* **EXERCISE AIM**
Transcribe only what runs from the line containing "At what coordinates" through the final line below, exactly, and leave every picture out.

[Stored data entries]
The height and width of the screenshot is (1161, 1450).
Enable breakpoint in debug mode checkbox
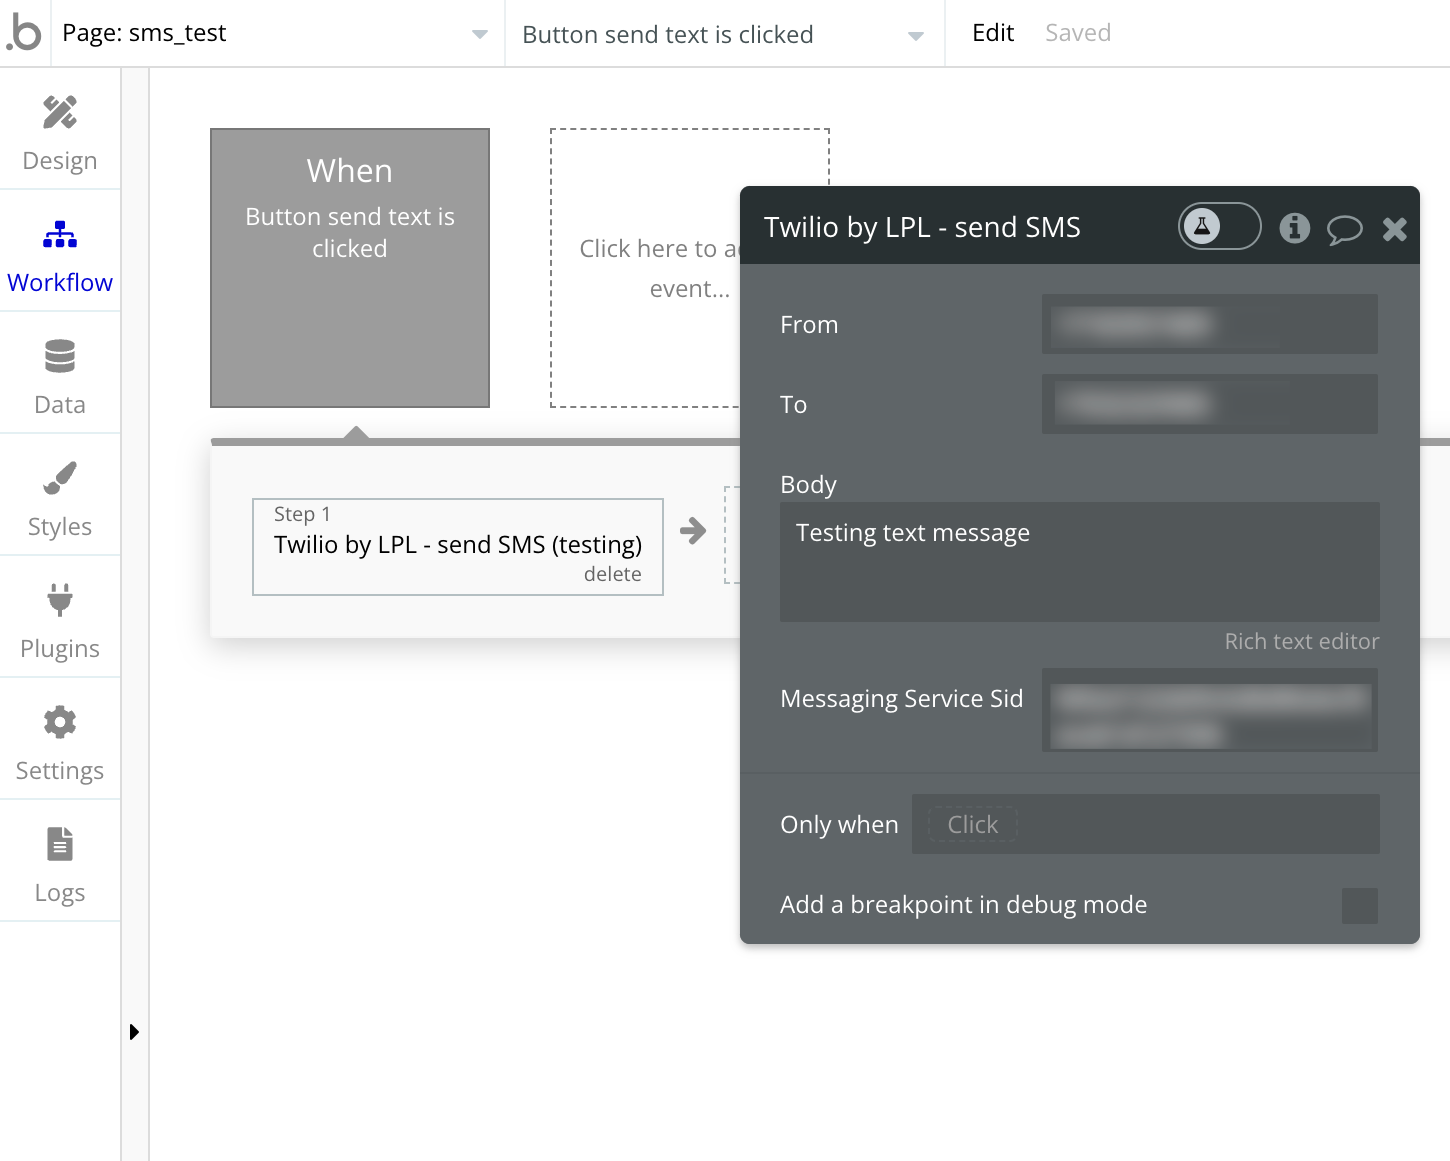pos(1359,905)
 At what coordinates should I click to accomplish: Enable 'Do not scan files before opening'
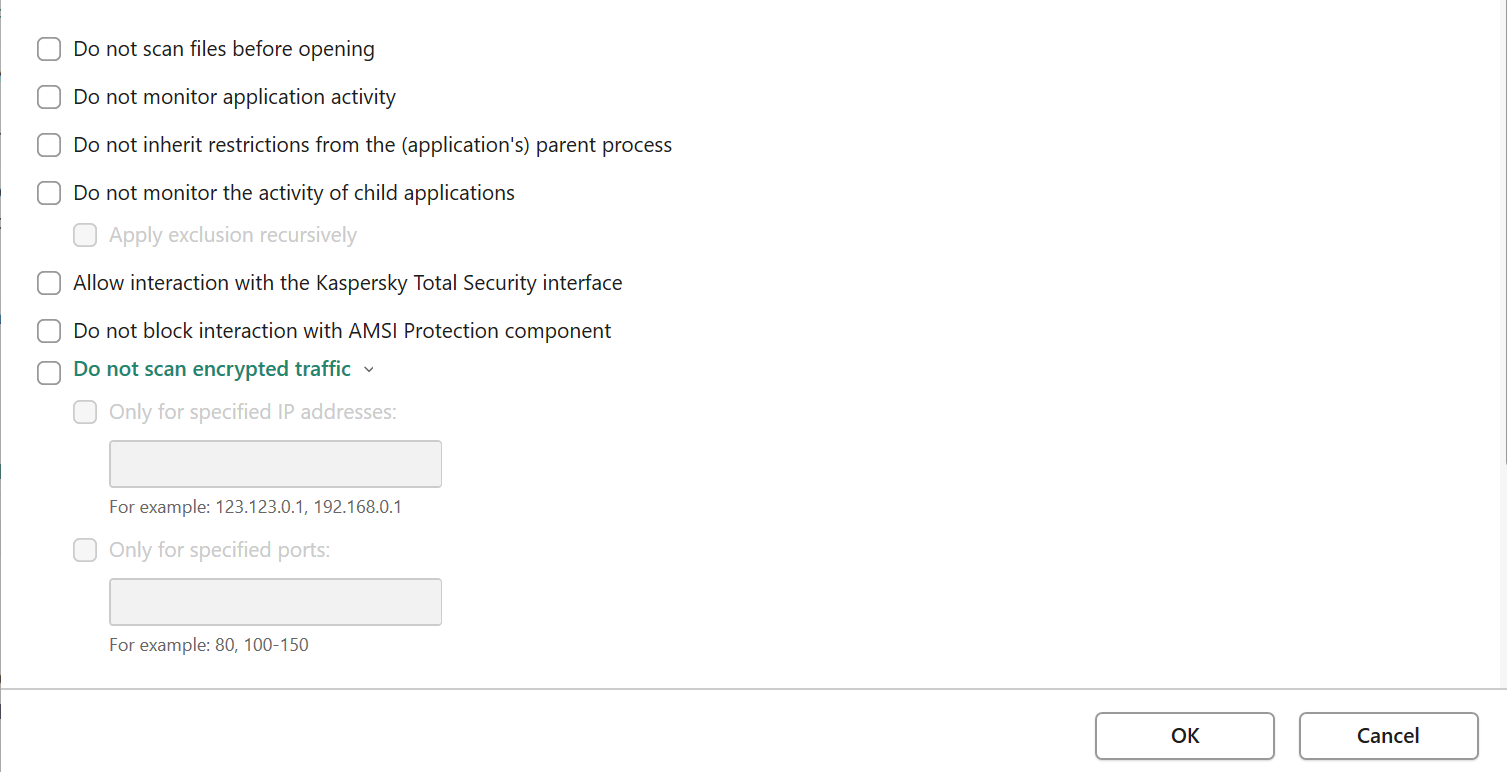[49, 49]
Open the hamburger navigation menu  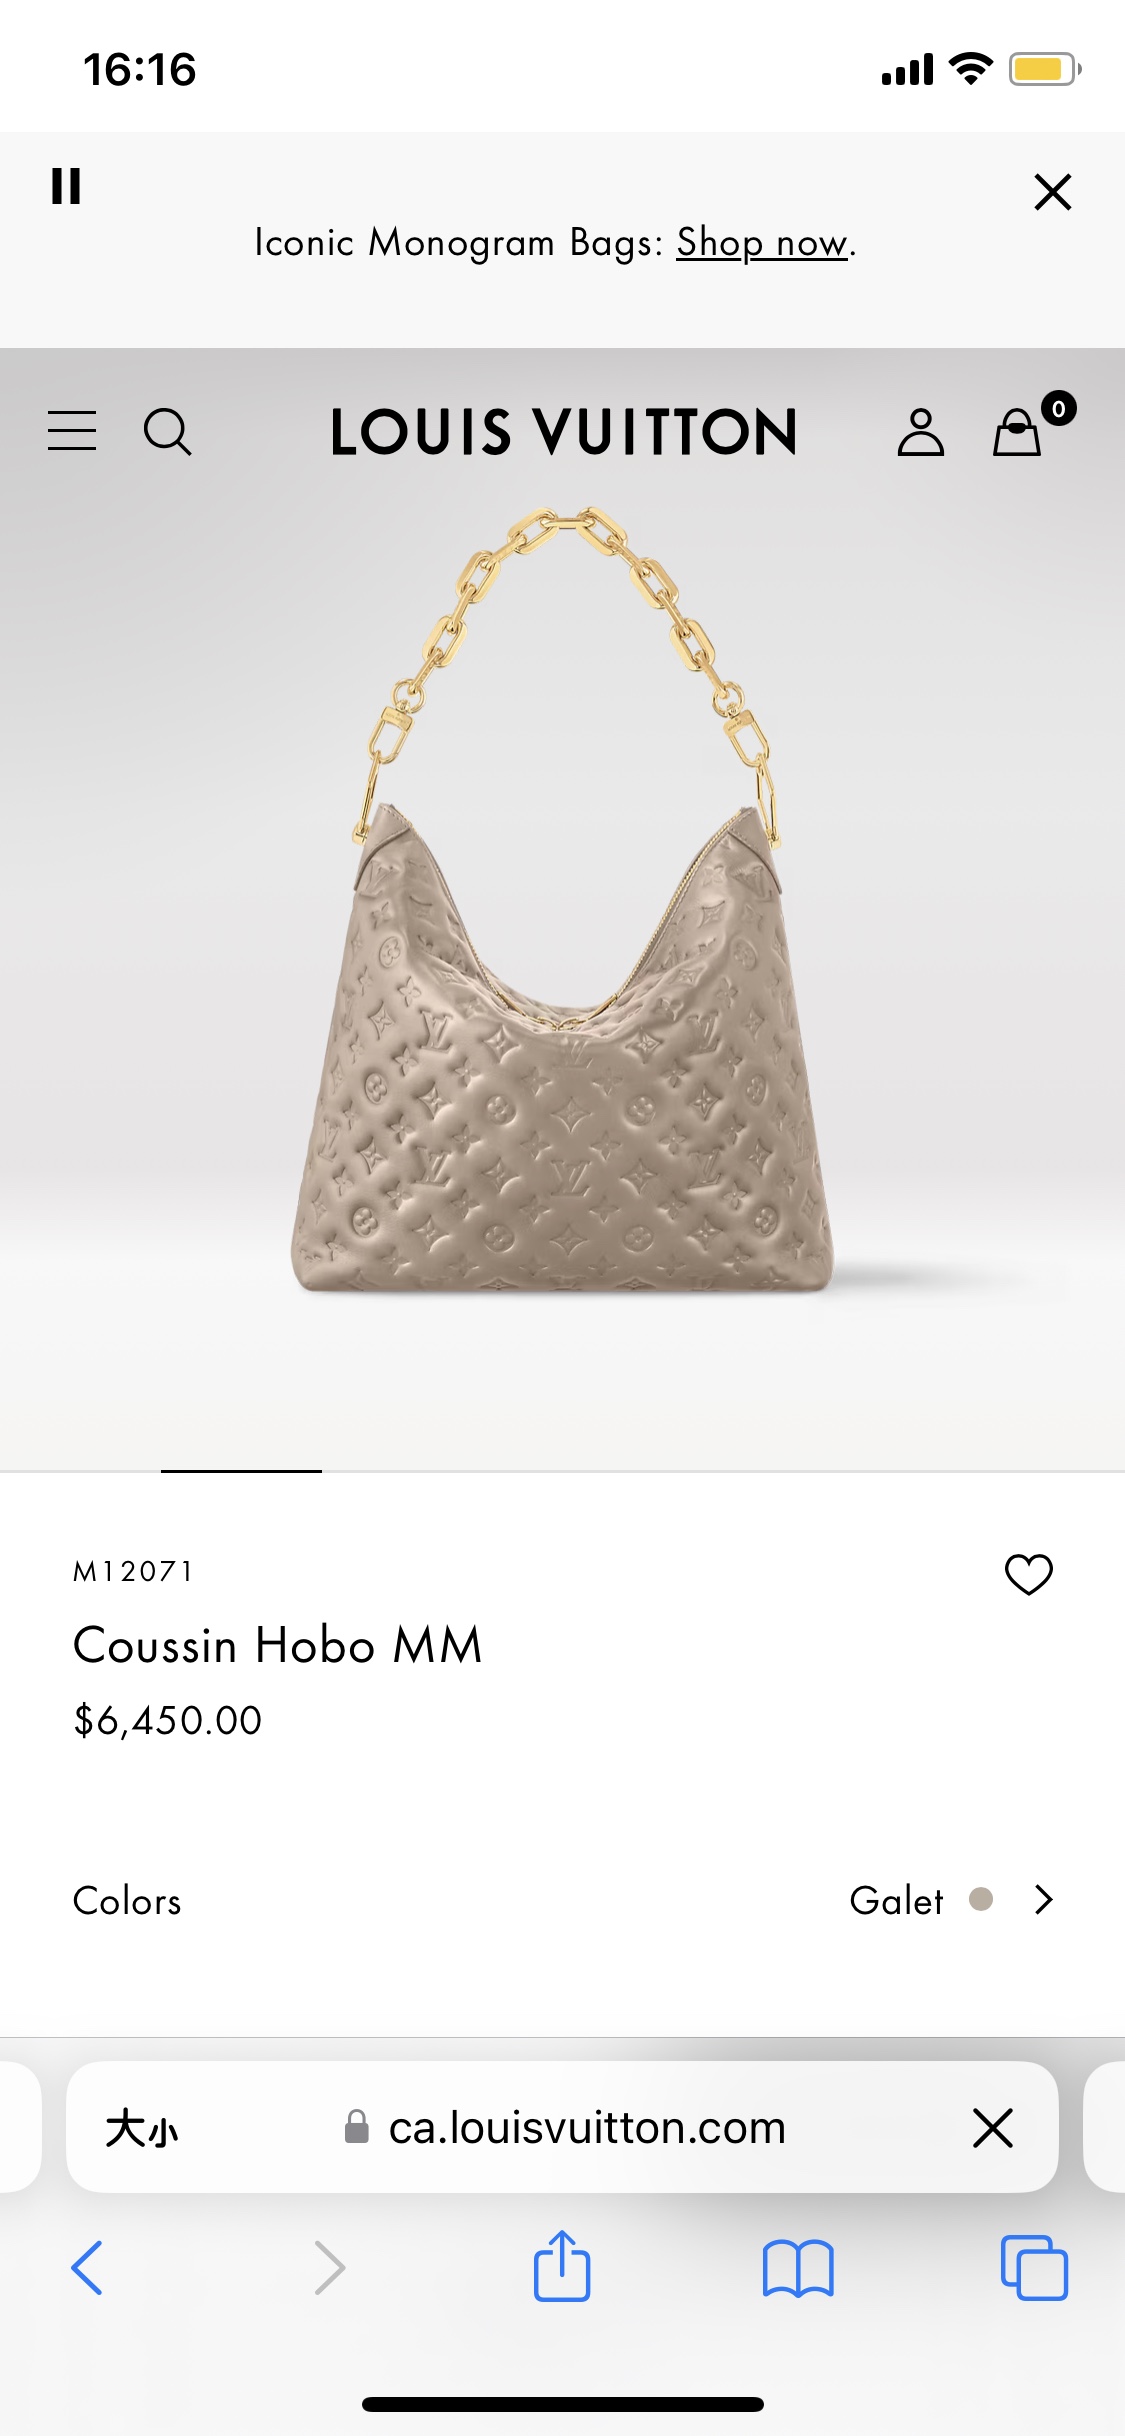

* **ANSWER TO THIS TASK**
 At what coordinates should I click to accomplish: Enable 'Do not scan files before opening'
[49, 49]
Open the hamburger navigation menu  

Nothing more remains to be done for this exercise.